◆ DOCUMENT EXCERPT
#####

Much-in-demand recitalist Goode offers the first of two discs devoted to Bach's six partitas. The pianist's performance, says the San Francisco Chronicle, "is that rare blend in which a probing analytical intelligence is joined to a profound mastery of tone, color and phrasing."
For over 20 years, Richard Goode has kept the music of Bach an active part of his concert repertory. Here he brings the music to recording for the first time in his career, in an album featuring three of the composer’s partitas.
Goode, the first American to record all 32 of Beethoven’s piano sonatas, spent a long sabbatical in 1995 immersed in Bach and Chopin. (His Chopin recital disc was released in October 1997). Only after this did he feel ready to enter the studio. In performance, his approach to the C-minor partita has been called “a small miracle of sensitivity, expression and nuance” by the Los Angeles Times, and to the G Major, “utterly appropriate to a work that conveys sheer joy in virtuosity.” (New York Times) Published by Bach as a set of six in 1731 and collectively assigned the opus number 1, the partitas were conceived as a suite of dances—one of the most popular genres of instrumental music at the time. Forkel, Bach’s first biographer, wrote in 1802 that these works “made a great noise in the music world ... Keyboard compositions of such excellence ... anyone who learned to perform some of their movements well could make his fortune in the world.”

#####

◆ AVAILABLE RECORDS

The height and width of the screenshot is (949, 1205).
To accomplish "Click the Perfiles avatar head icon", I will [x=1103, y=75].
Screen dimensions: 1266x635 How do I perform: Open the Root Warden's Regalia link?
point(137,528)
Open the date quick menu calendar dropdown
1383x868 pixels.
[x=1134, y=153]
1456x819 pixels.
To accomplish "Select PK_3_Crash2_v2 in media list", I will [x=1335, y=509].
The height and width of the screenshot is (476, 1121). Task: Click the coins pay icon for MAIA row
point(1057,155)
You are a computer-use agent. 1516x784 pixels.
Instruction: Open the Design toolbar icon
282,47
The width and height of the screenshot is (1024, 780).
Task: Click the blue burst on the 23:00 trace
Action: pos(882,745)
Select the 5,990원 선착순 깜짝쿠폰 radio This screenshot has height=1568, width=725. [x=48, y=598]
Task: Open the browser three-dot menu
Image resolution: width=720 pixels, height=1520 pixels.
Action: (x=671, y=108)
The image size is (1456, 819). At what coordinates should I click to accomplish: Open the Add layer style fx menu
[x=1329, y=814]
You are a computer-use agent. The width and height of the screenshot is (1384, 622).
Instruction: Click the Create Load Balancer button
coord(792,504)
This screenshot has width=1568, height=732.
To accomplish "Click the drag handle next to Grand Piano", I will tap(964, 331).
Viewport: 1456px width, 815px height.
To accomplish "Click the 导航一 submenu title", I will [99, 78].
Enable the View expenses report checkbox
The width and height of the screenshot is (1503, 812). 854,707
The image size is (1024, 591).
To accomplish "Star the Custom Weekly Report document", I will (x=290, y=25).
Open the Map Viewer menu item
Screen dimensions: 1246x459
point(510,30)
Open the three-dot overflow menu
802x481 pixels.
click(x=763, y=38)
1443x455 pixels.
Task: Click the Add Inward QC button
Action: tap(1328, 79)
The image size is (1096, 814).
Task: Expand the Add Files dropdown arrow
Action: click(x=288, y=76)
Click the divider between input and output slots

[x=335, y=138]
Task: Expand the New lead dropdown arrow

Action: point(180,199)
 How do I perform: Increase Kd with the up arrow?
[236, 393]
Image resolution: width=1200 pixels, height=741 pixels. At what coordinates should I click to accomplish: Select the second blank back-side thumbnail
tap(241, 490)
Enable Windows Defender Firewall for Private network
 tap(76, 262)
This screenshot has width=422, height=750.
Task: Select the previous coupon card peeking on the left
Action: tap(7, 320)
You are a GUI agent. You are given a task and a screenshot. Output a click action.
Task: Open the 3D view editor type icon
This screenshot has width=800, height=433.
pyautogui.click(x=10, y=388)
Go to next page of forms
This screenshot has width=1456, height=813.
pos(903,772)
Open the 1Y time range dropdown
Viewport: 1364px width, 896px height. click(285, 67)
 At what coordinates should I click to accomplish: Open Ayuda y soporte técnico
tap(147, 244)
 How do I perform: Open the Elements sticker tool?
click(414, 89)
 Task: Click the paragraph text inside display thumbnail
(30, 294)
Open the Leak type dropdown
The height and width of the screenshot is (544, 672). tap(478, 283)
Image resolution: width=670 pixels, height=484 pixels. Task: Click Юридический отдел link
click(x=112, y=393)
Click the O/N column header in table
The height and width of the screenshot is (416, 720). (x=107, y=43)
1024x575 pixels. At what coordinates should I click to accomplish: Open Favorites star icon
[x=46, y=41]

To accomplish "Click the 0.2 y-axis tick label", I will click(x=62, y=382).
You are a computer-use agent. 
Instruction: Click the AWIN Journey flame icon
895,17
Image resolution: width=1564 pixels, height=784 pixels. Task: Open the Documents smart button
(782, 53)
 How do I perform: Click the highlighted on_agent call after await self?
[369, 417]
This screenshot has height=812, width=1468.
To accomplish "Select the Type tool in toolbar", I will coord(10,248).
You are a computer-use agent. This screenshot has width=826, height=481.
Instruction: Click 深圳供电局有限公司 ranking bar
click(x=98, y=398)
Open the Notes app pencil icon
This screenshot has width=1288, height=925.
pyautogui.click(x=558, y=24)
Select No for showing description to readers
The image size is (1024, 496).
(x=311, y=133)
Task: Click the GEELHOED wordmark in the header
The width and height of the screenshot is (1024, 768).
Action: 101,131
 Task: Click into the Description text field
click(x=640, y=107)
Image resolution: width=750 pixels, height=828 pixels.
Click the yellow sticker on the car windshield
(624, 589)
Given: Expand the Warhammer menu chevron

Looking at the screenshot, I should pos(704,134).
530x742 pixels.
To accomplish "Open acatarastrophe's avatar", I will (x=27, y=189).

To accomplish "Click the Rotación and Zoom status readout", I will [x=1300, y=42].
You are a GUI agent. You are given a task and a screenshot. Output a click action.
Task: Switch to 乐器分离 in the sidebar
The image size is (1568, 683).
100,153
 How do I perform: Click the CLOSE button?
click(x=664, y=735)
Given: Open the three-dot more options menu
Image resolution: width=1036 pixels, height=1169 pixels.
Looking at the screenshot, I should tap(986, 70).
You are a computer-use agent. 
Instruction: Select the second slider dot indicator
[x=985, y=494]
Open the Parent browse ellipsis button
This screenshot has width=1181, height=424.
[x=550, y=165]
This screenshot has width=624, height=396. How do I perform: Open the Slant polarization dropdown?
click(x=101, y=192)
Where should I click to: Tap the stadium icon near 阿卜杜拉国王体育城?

#####

◆ TASKS
[1] State whether each statement agrees with the album description, answering yes or no and quoting the words that settle it: (a) Bach published the partitas as a set of six in 1731. (b) Goode's Chopin recital disc was released in 1995. (c) Forkel was Bach's first biographer.
[2] Filter the rows, copying out every line that contains the string "three".
The album description and the rows bear no relation to each other.

◆ ANSWERS BY TASK
[1]
(a) Yes: "Published by Bach as a set of six in 1731"
(b) No: "His Chopin recital disc was released in October 1997"
(c) Yes: "Forkel, Bach’s first biographer"

[2]
Task: Open the browser three-dot menu
Open the three-dot overflow menu
Given: Open the three-dot more options menu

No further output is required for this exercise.